北(北海道)と南(沖縄・奄美大島)の民謡がコラボするコンサートを聴いた。いずれにもそれぞれの良さを感じたが、私はやはり道産子である。北海道の民謡が心地良く耳に入ってくるのは逃れられないことだった…。
昨夕(11月1日)夜、北海道文化財団が主催する「民謡和楽器コンサート 北彩南美(ほくさいなんび)」がかでる2・7ホールで行われたのを鑑賞した。
なぜ自分がこのコンサートを聴いてみようと思い立ったのか、どうも判然としないのだが、今考えると数年前(2014年)に奄美大島を旅した際に、郷土料理店で聴いた奄美民謡をもう一度聴いてみたいと思ったからかもしれない。さらには入場料(1,500円)も手ごろだったこともある。
コンサートは次のようなラインナップだった。
◇オープニング 「安里屋ユンタ」 全出演者
◇沖縄民謡 「秘伝仲風」、「三紘よざれ節」、「北谷舞方」 よなは徹(三線、唄)、仲宗根“サンデー”哲(島太鼓)
◇奄美民謡 「朝花節」、「ヨイスラ節」、「まんこい節」、「渡しゃ節」 里朋樹(唄)、里歩寿(三線、唄)
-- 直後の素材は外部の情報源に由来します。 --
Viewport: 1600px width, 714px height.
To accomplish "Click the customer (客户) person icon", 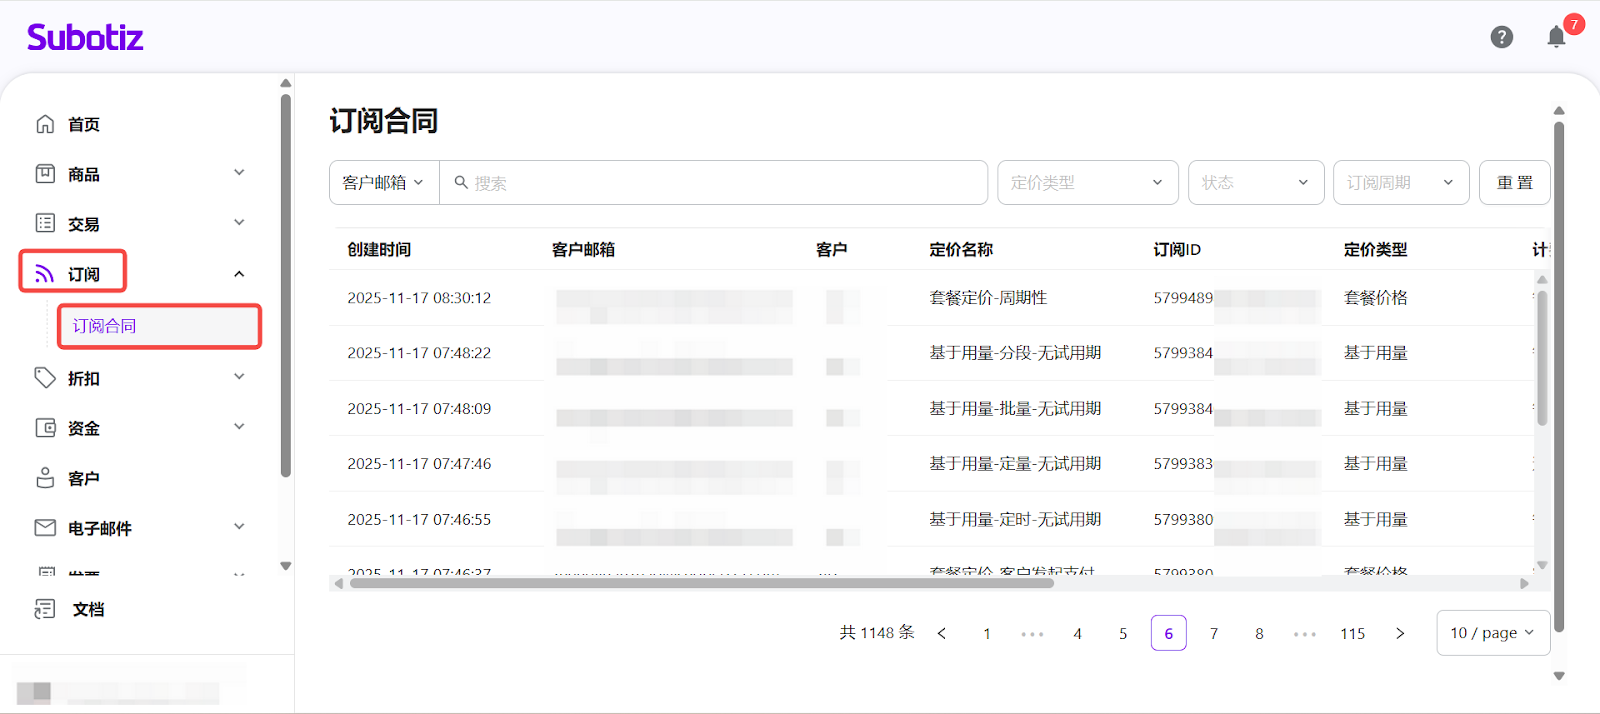I will [45, 478].
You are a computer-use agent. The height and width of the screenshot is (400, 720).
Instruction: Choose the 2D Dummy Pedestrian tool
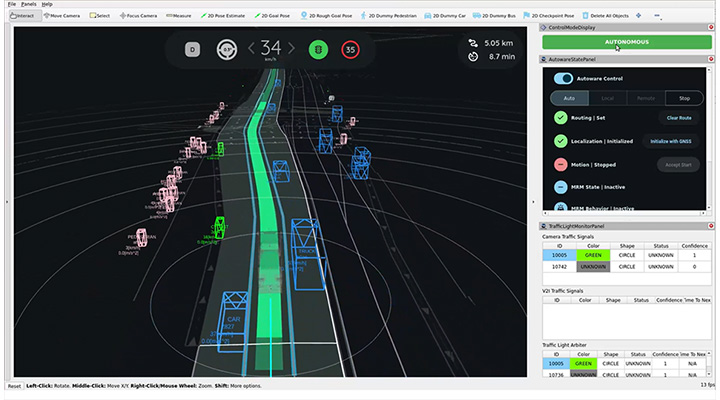[x=388, y=16]
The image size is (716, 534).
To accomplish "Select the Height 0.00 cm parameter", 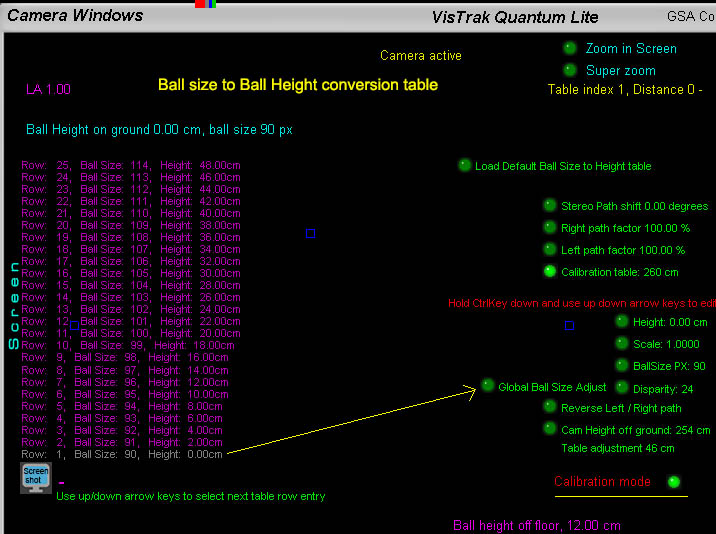I will click(622, 322).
◇北海道民謡 「道南ナット節」、「道南口説節」、「江差追分」 KAZUMI(唄)、佐藤秀悌(尺八)、他に三味線、ソイ掛け
◇和心ブラザーズ「風花」、「じょんから節バトル」、「雷神」
新田昌弘、菅野優斗(津軽三味線) しんた、田村幸崇(和太鼓)
◇エンディング 「ソーラン節」
いずれの演者もその世界では十分な実力者ばかりである。十分に聴きごたえのあるものばかりだった。三地域の民謡はそれぞれ趣が違い、それぞれの地域の風土に育まれる中で誕生してきたことをよく伺わせてくれた。ただ、私には奄美大島で聴いたときにも感じたのだが、地域のことをよく理解せずに聴いてもその良さを十分に感得できないきらいがあったが、今回もすべての唄が初耳のものばかりのこともあり「難しいなぁ…」というのが正直な感想だった。対して、北海道民謡には初耳の曲もあったが、私にはどこかで耳にしたことがあるという郷愁のようなものを感じることができた。改めて民謡とは、その地域で育ち、幼少のころから耳に親しんだ曲にこそ郷愁のようなものが感じられるのでは、と思ったのだが…。
和心ブラザーズのステージは、古来の楽器である津軽三味線、和太鼓を使いながらも、現代の人たちの感性に訴えるような音楽づくりを志向しているグループと映った。津軽三味線、和太鼓、ともに圧倒的な音量で聴く者に迫ってくる音である。和心ブラザーズのステージは「これでもか、これでもか」と聴く者たちに迫ってくるような圧倒的な迫力が会場を支配しているようだった。
北(北海道)の四季が織りなす鮮やかな色彩、南(沖縄、奄美大島)の自然の美しさがステージで混然一体となって満員の聴衆を満足させてくれた「北彩南美」だった。